The benchmark index finished the day at a record close of 1,617.51. Earlier, it climbed as high 1,619.77. The Nasdaq gained 0.4%, and closed at its highest level since November 2000.
The Dow Jones industrial average closed the day slightly lower, pulling back from its record high last week.
Here are five things to note about the day's trading:
1. New milestones: The S&P 500 crossed 1,600 for the first time last week, propelled higher by a better-than-expected April jobs report.
While the Dow hit an all-time high above 15,000 last week, it has yet to close beyond the psychologically important level due to slowing momentum on Wall Street.

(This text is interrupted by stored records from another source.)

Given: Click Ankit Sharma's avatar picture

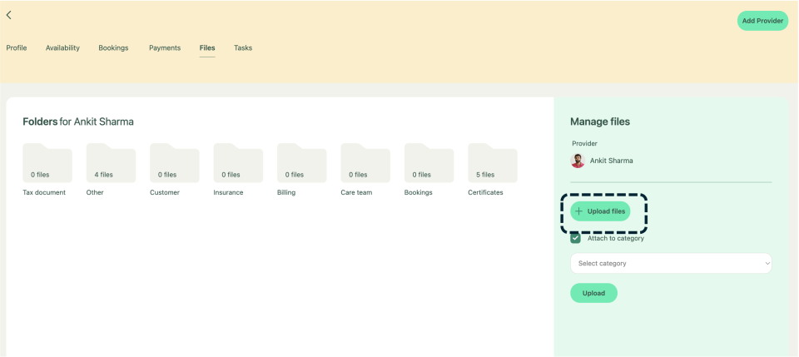Looking at the screenshot, I should pyautogui.click(x=578, y=161).

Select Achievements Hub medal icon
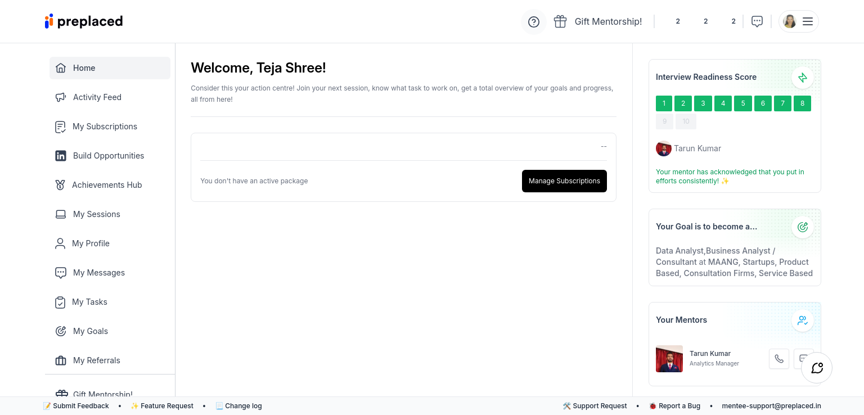point(60,185)
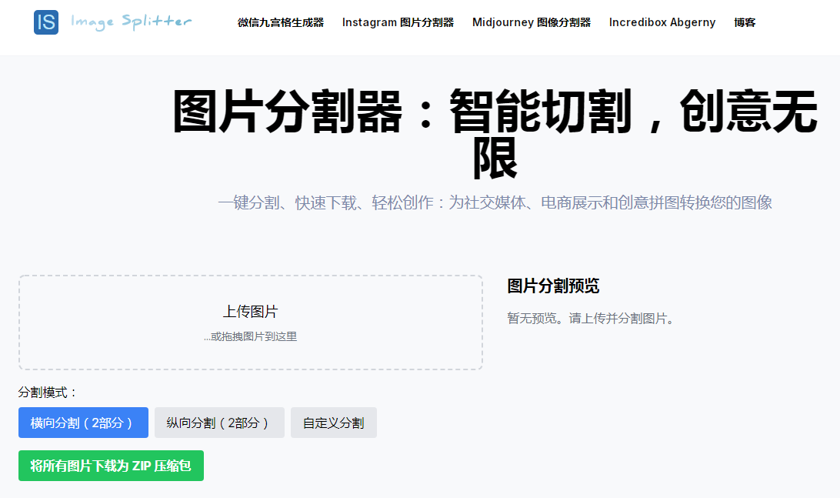Screen dimensions: 840x498
Task: Click the 或拖拽图片到这里 drop hint
Action: coord(250,336)
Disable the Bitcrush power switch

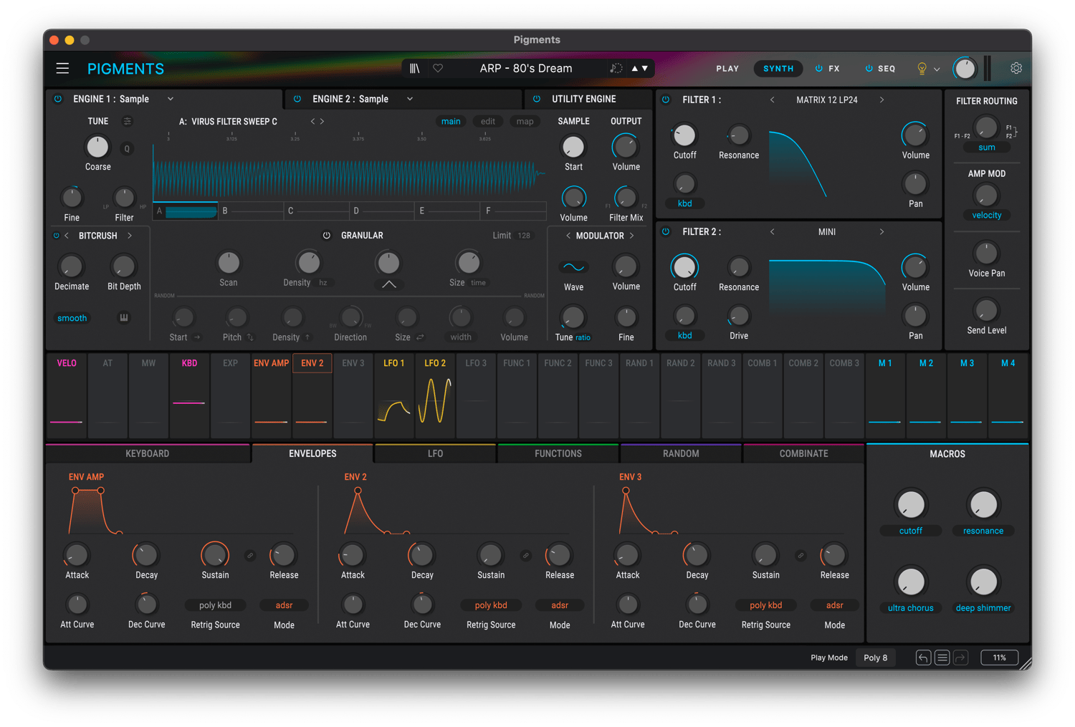coord(56,236)
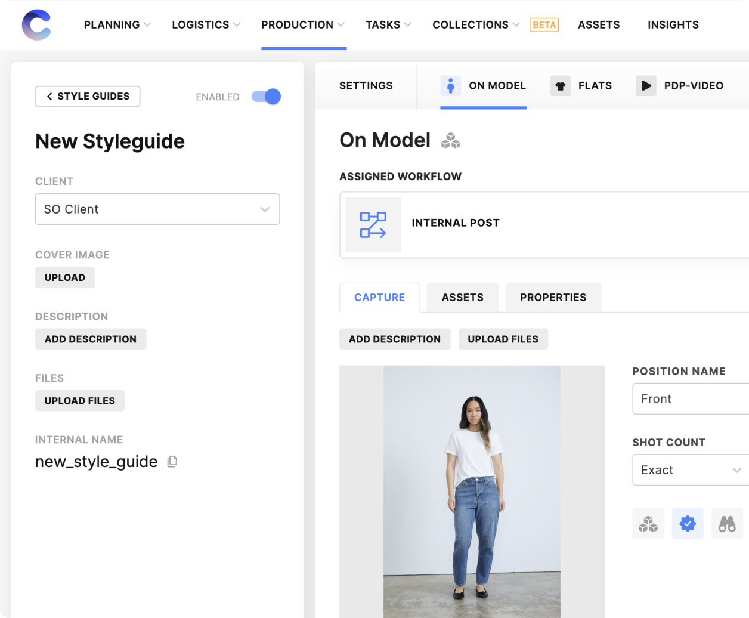The image size is (749, 618).
Task: Edit the Front position name field
Action: 692,398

"I think investors got a little lift in their step from Friday's jobs report," said Mark Luschini, chief investment strategist for Janney Montgomery Scott. "[But] this week, we're almost absent anything newsworthy."
2. Bank of America, MBIA soar on settlement: Bank of America jumped 5%, while bond insurer MBIA spiked 45% following reports that the two have reached a settlement over a long-running dispute over who would be on the hook for faulty mortgage securities issued during the U.S. housing boom.
The Wall Street Journal reported that MBIA would receive $1.6 billion in cash from Bank of America and a $600 million line of credit as part of a settlement.
BofA was the Dow's best performer and was second best in the S&P 500.
3. Apple, Cliffs up on analyst upgrades: Shares of Apple were on the rise Monday, making the stock among the biggest gainers in the Nasdaq-100. Apple was in favor after Barclays raised its share price target to $525 from $465. Shares are now up almost 20% from their 18-month low hit last month.
Shares of Cliffs Natural Resources rallied after FBR boosted the stock's rating to outperform. The stock was the top performer in the S&P 500.
4. Tyson Foods suffers sales slowdown: Tyson Foods missed profit and revenue forecasts, citing a slowdown in chicken and beef sales following last year's historic drought. Shares declined sharply.
5. Yen keeps falling: The yen continued to slide Monday, nearing ¥100 per U.S. dollar. The Japanese currency has dropped nearly 15% this year as the Bank of Japan aims to pull Japan out of the deflationary spiral it has been in for nearly two decades.
Japan's new economic plan, dubbed "Abenomics" after Japanese Prime Minster Shinzo Abe, combines massive fiscal stimulus with aggressive monetary easing.